***** GIVEN ENTRIES *****

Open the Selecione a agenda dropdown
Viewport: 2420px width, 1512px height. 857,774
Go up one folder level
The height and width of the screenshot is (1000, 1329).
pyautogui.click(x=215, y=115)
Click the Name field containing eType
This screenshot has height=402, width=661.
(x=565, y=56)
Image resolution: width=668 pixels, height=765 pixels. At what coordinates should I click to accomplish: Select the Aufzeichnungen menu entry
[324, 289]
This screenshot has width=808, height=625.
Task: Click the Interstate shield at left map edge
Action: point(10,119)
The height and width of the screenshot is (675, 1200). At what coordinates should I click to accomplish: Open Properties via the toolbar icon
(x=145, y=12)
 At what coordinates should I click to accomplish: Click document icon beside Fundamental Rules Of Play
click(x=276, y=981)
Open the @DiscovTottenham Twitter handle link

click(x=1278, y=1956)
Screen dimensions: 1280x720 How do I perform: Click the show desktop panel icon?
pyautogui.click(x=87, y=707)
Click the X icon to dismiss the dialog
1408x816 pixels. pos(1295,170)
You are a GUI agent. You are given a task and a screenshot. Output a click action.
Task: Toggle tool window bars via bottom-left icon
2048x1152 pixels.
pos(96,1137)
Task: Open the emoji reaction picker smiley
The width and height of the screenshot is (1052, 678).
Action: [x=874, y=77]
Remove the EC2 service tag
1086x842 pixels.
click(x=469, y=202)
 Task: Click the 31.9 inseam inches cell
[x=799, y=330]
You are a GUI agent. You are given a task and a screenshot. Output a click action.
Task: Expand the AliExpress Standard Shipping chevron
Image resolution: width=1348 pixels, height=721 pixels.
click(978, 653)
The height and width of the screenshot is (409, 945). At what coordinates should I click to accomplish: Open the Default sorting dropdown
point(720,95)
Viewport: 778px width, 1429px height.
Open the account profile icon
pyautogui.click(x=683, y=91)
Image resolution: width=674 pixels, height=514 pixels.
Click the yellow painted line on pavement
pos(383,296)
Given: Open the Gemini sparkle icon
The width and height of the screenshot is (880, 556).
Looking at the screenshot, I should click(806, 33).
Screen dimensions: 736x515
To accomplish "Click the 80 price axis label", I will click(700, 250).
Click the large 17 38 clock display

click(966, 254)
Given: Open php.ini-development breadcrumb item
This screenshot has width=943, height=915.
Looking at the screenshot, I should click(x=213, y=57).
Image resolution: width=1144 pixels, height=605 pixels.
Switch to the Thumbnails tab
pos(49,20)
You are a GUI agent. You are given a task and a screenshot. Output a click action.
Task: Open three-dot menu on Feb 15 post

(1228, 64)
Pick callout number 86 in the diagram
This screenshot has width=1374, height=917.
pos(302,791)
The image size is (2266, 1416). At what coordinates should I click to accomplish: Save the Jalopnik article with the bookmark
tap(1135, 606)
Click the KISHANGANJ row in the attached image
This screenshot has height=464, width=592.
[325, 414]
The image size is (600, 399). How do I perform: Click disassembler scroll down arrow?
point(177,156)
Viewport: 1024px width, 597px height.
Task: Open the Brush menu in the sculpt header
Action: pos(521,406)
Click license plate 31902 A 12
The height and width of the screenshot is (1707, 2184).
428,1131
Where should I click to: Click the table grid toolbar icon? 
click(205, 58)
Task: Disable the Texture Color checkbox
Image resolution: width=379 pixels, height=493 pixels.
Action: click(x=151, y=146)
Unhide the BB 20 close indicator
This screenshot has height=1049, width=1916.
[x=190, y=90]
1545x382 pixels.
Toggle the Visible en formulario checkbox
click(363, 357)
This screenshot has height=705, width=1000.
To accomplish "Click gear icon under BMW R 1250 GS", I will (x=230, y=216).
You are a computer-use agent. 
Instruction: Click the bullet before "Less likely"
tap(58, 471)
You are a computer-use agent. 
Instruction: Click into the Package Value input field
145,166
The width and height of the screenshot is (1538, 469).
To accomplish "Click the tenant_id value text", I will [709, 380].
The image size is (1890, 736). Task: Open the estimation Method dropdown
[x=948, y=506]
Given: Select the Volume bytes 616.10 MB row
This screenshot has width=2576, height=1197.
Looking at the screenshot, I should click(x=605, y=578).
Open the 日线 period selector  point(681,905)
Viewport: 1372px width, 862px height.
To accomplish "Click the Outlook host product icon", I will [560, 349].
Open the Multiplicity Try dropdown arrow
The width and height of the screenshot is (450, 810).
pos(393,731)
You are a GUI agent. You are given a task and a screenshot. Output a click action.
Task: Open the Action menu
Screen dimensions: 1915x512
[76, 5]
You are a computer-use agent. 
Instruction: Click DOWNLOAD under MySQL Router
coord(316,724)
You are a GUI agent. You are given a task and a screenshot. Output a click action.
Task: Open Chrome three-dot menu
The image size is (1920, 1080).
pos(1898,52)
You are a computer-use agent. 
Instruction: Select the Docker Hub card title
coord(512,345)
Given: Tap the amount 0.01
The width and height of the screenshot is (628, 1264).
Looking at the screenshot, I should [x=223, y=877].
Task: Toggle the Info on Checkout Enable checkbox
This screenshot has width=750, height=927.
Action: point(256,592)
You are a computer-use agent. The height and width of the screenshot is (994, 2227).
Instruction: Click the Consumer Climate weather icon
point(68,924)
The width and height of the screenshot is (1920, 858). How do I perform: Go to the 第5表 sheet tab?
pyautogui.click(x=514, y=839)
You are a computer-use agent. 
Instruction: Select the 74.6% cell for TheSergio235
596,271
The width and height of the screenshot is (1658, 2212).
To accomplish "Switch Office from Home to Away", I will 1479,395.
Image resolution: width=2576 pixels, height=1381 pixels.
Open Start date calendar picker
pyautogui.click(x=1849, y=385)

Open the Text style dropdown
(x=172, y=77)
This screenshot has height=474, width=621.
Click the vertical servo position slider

*****

• WRITTEN PROBLEM: Render every line of the items above as a JSON list of strings, one string per line, with blank lines omitted.

• WRITTEN ANSWER:
[
  "Open the Selecione a agenda dropdown",
  "Viewport: 2420px width, 1512px height. 857,774",
  "Go up one folder level",
  "The height and width of the screenshot is (1000, 1329).",
  "pyautogui.click(x=215, y=115)",
  "Click the Name field containing eType",
  "This screenshot has height=402, width=661.",
  "(x=565, y=56)",
  "Image resolution: width=668 pixels, height=765 pixels. At what coordinates should I click to accomplish: Select the Aufzeichnungen menu entry",
  "[324, 289]",
  "This screenshot has width=808, height=625.",
  "Task: Click the Interstate shield at left map edge",
  "Action: point(10,119)",
  "The height and width of the screenshot is (675, 1200). At what coordinates should I click to accomplish: Open Properties via the toolbar icon",
  "(x=145, y=12)",
  " At what coordinates should I click to accomplish: Click document icon beside Fundamental Rules Of Play",
  "click(x=276, y=981)",
  "Open the @DiscovTottenham Twitter handle link",
  "click(x=1278, y=1956)",
  "Screen dimensions: 1280x720 How do I perform: Click the show desktop panel icon?",
  "pyautogui.click(x=87, y=707)",
  "Click the X icon to dismiss the dialog",
  "1408x816 pixels. pos(1295,170)",
  "You are a GUI agent. You are given a task and a screenshot. Output a click action.",
  "Task: Toggle tool window bars via bottom-left icon",
  "2048x1152 pixels.",
  "pos(96,1137)",
  "Task: Open the emoji reaction picker smiley",
  "The width and height of the screenshot is (1052, 678).",
  "Action: [x=874, y=77]",
  "Remove the EC2 service tag",
  "1086x842 pixels.",
  "click(x=469, y=202)",
  " Task: Click the 31.9 inseam inches cell",
  "[x=799, y=330]",
  "You are a GUI agent. You are given a task and a screenshot. Output a click action.",
  "Task: Expand the AliExpress Standard Shipping chevron",
  "Image resolution: width=1348 pixels, height=721 pixels.",
  "click(978, 653)",
  "The height and width of the screenshot is (409, 945). At what coordinates should I click to accomplish: Open the Default sorting dropdown",
  "point(720,95)",
  "Viewport: 778px width, 1429px height.",
  "Open the account profile icon",
  "pyautogui.click(x=683, y=91)",
  "Image resolution: width=674 pixels, height=514 pixels.",
  "Click the yellow painted line on pavement",
  "pos(383,296)",
  "Given: Open the Gemini sparkle icon",
  "The width and height of the screenshot is (880, 556).",
  "Looking at the screenshot, I should click(806, 33).",
  "Screen dimensions: 736x515",
  "To accomplish \"Click the 80 price axis label\", I will click(700, 250).",
  "Click the large 17 38 clock display",
  "click(966, 254)",
  "Given: Open php.ini-development breadcrumb item",
  "This screenshot has width=943, height=915.",
  "Looking at the screenshot, I should click(x=213, y=57).",
  "Image resolution: width=1144 pixels, height=605 pixels.",
  "Switch to the Thumbnails tab",
  "pos(49,20)",
  "You are a GUI agent. You are given a task and a screenshot. Output a click action.",
  "Task: Open three-dot menu on Feb 15 post",
  "(1228, 64)",
  "Pick callout number 86 in the diagram",
  "This screenshot has width=1374, height=917.",
  "pos(302,791)",
  "The image size is (2266, 1416). At what coordinates should I click to accomplish: Save the Jalopnik article with the bookmark",
  "tap(1135, 606)",
  "Click the KISHANGANJ row in the attached image",
  "This screenshot has height=464, width=592.",
  "[325, 414]",
  "The image size is (600, 399). How do I perform: Click disassembler scroll down arrow?",
  "point(177,156)",
  "Viewport: 1024px width, 597px height.",
  "Task: Open the Brush menu in the sculpt header",
  "Action: pos(521,406)",
  "Click license plate 31902 A 12",
  "The height and width of the screenshot is (1707, 2184).",
  "428,1131",
  "Where should I click to: Click the table grid toolbar icon? ",
  "click(205, 58)",
  "Task: Disable the Texture Color checkbox",
  "Image resolution: width=379 pixels, height=493 pixels.",
  "Action: click(x=151, y=146)",
  "Unhide the BB 20 close indicator",
  "This screenshot has height=1049, width=1916.",
  "[x=190, y=90]",
  "1545x382 pixels.",
  "Toggle the Visible en formulario checkbox",
  "click(363, 357)",
  "This screenshot has height=705, width=1000.",
  "To accomplish \"Click gear icon under BMW R 1250 GS\", I will (x=230, y=216).",
  "You are a computer-use agent. ",
  "Instruction: Click the bullet before \"Less likely\"",
  "tap(58, 471)",
  "You are a computer-use agent. ",
  "Instruction: Click into the Package Value input field",
  "145,166",
  "The width and height of the screenshot is (1538, 469).",
  "To accomplish \"Click the tenant_id value text\", I will [709, 380].",
  "The image size is (1890, 736). Task: Open the estimation Method dropdown",
  "[x=948, y=506]",
  "Given: Select the Volume bytes 616.10 MB row",
  "This screenshot has width=2576, height=1197.",
  "Looking at the screenshot, I should click(x=605, y=578).",
  "Open the 日线 period selector  point(681,905)",
  "Viewport: 1372px width, 862px height.",
  "To accomplish \"Click the Outlook host product icon\", I will [560, 349].",
  "Open the Multiplicity Try dropdown arrow",
  "The width and height of the screenshot is (450, 810).",
  "pos(393,731)",
  "You are a GUI agent. You are given a task and a screenshot. Output a click action.",
  "Task: Open the Action menu",
  "Screen dimensions: 1915x512",
  "[76, 5]",
  "You are a computer-use agent. ",
  "Instruction: Click DOWNLOAD under MySQL Router",
  "coord(316,724)",
  "You are a GUI agent. You are given a task and a screenshot. Output a click action.",
  "Task: Open Chrome three-dot menu",
  "The image size is (1920, 1080).",
  "pos(1898,52)",
  "You are a computer-use agent. ",
  "Instruction: Select the Docker Hub card title",
  "coord(512,345)",
  "Given: Tap the amount 0.01",
  "The width and height of the screenshot is (628, 1264).",
  "Looking at the screenshot, I should [x=223, y=877].",
  "Task: Toggle the Info on Checkout Enable checkbox",
  "This screenshot has width=750, height=927.",
  "Action: point(256,592)",
  "You are a computer-use agent. The height and width of the screenshot is (994, 2227).",
  "Instruction: Click the Consumer Climate weather icon",
  "point(68,924)",
  "The width and height of the screenshot is (1920, 858). How do I perform: Go to the 第5表 sheet tab?",
  "pyautogui.click(x=514, y=839)",
  "You are a computer-use agent. ",
  "Instruction: Select the 74.6% cell for TheSergio235",
  "596,271",
  "The width and height of the screenshot is (1658, 2212).",
  "To accomplish \"Switch Office from Home to Away\", I will 1479,395.",
  "Image resolution: width=2576 pixels, height=1381 pixels.",
  "Open Start date calendar picker",
  "pyautogui.click(x=1849, y=385)",
  "Open the Text style dropdown",
  "(x=172, y=77)",
  "This screenshot has height=474, width=621.",
  "Click the vertical servo position slider"
]